[Collected data entries]
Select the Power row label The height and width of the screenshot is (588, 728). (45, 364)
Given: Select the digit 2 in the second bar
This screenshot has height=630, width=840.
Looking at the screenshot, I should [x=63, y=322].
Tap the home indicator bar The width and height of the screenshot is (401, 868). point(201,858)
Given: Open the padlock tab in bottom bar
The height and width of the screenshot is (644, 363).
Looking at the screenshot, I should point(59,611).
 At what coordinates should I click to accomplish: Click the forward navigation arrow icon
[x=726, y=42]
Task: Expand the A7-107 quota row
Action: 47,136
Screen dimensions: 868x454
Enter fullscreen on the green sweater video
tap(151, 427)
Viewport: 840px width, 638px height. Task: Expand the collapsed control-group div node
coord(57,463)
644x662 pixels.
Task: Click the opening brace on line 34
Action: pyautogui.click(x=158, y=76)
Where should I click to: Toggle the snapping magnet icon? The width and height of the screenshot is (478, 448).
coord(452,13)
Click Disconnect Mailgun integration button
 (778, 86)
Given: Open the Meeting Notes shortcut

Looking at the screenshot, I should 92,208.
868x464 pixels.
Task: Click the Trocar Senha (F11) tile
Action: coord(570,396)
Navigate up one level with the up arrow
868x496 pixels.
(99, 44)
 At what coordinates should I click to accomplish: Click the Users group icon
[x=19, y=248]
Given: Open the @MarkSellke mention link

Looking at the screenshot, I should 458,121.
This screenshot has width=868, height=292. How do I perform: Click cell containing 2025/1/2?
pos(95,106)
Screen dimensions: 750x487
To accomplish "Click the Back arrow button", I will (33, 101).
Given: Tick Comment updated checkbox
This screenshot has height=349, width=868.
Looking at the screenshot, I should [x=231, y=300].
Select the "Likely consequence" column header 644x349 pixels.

Your instructions:
Your task is to restate every record word for word.

Answer for this exercise:
Select the Power row label The height and width of the screenshot is (588, 728). (45, 364)
Given: Select the digit 2 in the second bar
This screenshot has height=630, width=840.
Looking at the screenshot, I should [x=63, y=322].
Tap the home indicator bar The width and height of the screenshot is (401, 868). point(201,858)
Given: Open the padlock tab in bottom bar
The height and width of the screenshot is (644, 363).
Looking at the screenshot, I should point(59,611).
 At what coordinates should I click to accomplish: Click the forward navigation arrow icon
[x=726, y=42]
Task: Expand the A7-107 quota row
Action: 47,136
Screen dimensions: 868x454
Enter fullscreen on the green sweater video
tap(151, 427)
Viewport: 840px width, 638px height. Task: Expand the collapsed control-group div node
coord(57,463)
644x662 pixels.
Task: Click the opening brace on line 34
Action: pyautogui.click(x=158, y=76)
Where should I click to: Toggle the snapping magnet icon? The width and height of the screenshot is (478, 448).
coord(452,13)
Click Disconnect Mailgun integration button
 (778, 86)
Given: Open the Meeting Notes shortcut

Looking at the screenshot, I should 92,208.
868x464 pixels.
Task: Click the Trocar Senha (F11) tile
Action: coord(570,396)
Navigate up one level with the up arrow
868x496 pixels.
(99, 44)
 At what coordinates should I click to accomplish: Click the Users group icon
[x=19, y=248]
Given: Open the @MarkSellke mention link

Looking at the screenshot, I should 458,121.
This screenshot has width=868, height=292. How do I perform: Click cell containing 2025/1/2?
pos(95,106)
Screen dimensions: 750x487
To accomplish "Click the Back arrow button", I will (33, 101).
Given: Tick Comment updated checkbox
This screenshot has height=349, width=868.
Looking at the screenshot, I should [x=231, y=300].
Select the "Likely consequence" column header 644x349 pixels.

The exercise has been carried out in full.